WHAT TO WORK ON:
[A] Reproduce the stretch of the dining-out post from "We had a rather" through "up para llevar.)", substituting "scoundrel" for "reprobate".
[B] Resume the post about a poor restaurant meal, writing on from its final sentence.

----- SUPPLIED TEXT

Sunday, January 12, 2020

A bite out of the pizza

We had a rather poor meal the other day quite close to home. I don't like to give bad reviews online, naming names, so I won't do it here, only to say that two of the worst experiences of dining out we've had in the last couple of years have occurred in El Panorama, and there really aren't that many places to choose from.

I can't remember if I wrote up the previous one. I'll usually only use the written word where the negativity of an experience has some rather personal aspect to it that goes beyond the more general quality of the food and service. (If I did express some vitriol on social media, it will have been to mention the fact that some reprobate in the kitchen apparently took a substantial bite out of the 1/2 pizza that we'd asked to have packed up para llevar.)



Back at my (still) primary residence in the UK, there's an historic tithe barn — above  which is regularly used for events, weddings in particular, and it has astounded me how attendees at these gatherings have occasionally taken to Tripadvisor afterwards in order to diss the caterers. 

Note, these people were not the paying customers, they were honoured guests at someone else's special day. The Internet has become a place where basic manners have been exorcised and these evil ectoplasms are seeping back into the non-digital world.

----------
----- STUDY MATERIAL

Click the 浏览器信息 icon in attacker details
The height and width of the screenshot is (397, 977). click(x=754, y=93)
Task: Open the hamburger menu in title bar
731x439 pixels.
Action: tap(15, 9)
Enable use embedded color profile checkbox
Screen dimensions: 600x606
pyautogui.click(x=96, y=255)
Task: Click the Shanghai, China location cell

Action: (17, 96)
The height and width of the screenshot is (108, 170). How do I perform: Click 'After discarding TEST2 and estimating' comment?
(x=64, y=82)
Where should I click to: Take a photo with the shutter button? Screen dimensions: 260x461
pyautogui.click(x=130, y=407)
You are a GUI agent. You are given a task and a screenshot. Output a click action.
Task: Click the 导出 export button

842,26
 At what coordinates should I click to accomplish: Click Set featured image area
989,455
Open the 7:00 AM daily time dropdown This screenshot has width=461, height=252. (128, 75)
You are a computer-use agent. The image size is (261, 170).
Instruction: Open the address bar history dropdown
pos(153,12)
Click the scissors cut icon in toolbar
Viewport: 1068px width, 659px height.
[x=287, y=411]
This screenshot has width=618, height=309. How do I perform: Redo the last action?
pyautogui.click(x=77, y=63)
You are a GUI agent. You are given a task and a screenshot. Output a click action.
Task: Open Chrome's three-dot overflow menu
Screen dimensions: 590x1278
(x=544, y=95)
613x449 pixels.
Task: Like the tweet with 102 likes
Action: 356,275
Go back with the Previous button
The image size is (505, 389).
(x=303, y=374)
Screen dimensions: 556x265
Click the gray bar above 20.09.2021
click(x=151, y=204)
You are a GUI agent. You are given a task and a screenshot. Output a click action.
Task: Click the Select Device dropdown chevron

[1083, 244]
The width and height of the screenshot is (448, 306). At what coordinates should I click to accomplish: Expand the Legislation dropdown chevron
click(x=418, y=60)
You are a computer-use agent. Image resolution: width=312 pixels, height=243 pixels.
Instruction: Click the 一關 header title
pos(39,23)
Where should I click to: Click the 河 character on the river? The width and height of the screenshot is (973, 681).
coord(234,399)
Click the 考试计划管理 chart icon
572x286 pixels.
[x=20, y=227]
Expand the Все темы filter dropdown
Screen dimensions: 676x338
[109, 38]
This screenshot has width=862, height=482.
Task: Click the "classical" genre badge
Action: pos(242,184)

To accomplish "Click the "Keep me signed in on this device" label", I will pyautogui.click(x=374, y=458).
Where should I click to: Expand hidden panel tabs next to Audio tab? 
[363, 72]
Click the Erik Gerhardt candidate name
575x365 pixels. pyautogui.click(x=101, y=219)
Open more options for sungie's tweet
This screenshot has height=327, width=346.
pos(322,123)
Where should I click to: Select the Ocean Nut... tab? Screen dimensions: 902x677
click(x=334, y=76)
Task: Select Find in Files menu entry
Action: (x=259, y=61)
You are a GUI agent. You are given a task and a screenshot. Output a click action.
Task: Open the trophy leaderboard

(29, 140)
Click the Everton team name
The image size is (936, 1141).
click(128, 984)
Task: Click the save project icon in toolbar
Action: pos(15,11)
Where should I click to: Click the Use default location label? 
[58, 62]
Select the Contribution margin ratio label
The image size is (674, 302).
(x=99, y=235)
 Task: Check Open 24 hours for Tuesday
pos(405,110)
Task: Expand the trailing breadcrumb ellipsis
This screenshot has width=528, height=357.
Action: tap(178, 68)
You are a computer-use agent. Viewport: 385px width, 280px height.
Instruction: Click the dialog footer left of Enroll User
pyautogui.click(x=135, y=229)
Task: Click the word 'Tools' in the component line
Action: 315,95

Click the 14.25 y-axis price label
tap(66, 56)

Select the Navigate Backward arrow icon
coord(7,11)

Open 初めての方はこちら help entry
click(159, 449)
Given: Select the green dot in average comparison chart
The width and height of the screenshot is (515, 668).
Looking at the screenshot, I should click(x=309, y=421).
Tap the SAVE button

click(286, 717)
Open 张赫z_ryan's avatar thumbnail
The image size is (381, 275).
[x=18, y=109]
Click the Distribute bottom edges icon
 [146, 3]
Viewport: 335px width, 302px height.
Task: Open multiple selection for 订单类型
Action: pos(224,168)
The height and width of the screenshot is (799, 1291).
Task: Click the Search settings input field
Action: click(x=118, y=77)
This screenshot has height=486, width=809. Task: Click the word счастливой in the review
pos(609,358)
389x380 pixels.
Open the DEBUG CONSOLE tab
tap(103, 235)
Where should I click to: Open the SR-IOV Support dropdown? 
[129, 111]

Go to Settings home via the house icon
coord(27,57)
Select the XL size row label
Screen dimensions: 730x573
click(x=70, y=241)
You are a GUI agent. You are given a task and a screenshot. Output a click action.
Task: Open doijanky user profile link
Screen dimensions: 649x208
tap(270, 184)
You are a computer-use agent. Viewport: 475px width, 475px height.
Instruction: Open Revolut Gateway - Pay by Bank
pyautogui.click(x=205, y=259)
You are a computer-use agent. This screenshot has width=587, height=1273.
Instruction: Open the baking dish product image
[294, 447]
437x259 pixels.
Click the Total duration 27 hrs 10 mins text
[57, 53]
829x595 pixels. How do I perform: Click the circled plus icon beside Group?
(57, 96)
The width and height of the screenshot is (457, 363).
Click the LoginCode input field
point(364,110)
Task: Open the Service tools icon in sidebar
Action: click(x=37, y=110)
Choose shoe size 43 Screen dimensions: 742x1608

----------

SOLVED PROBLEMS:
[A]
We had a rather poor meal the other day quite close to home. I don't like to give bad reviews online, naming names, so I won't do it here, only to say that two of the worst experiences of dining out we've had in the last couple of years have occurred in El Panorama, and there really aren't that many places to choose from.

I can't remember if I wrote up the previous one. I'll usually only use the written word where the negativity of an experience has some rather personal aspect to it that goes beyond the more general quality of the food and service. (If I did express some vitriol on social media, it will have been to mention the fact that some scoundrel in the kitchen apparently took a substantial bite out of the 1/2 pizza that we'd asked to have packed up para llevar.)

[B]
By far the greatest restaurant-based infámia that has ever happened to me took place over a decade ago in the centre of Antigua, and I did then feel the need to not so much pile-in as bile-out right here on this blog. 

We'd invited out an old friend, a restauranteur who happens also to be a close relative of the incoming alcalde. The meal was fine, the service was what it had always been at an establishment we'd regularly frequented since it opened in '96, though by then it had changed ownership, and not to especially good effect. 

Then came the bill. The bottom item was an unspecified and substantial surcharge. The waitress had made no mention of this when she passed me the piece of paper. 

I called her over. She explained that she had recognised my wife as a member of a large party that had gathered there the previous year and when payment was collected at the end, management had found themselves quite a bit short and had decided that it was now up to me to make up the difference...without mentioning this at any stage before presenting the bill, and even then not really mentioning it.

I duly explained that I had not been present at this earlier event and that my wife had attended only briefly and had left sufficient funds to cover the cost of her own meal, even though she had in effect been invited to join the long table by an old friend, already seated. 

The group had included some panza verde stalwarts and was fluid. It's quite possible that when the bill eventually came, someone dodged their own contribution by pointing the figure at those that had departed sooner. Worse things happen in this country. 

Yet no matter the original circumstances, this attempt to balance the books using guilt by association in a manner which defies all the rules of good sense and hospitality beggared belief.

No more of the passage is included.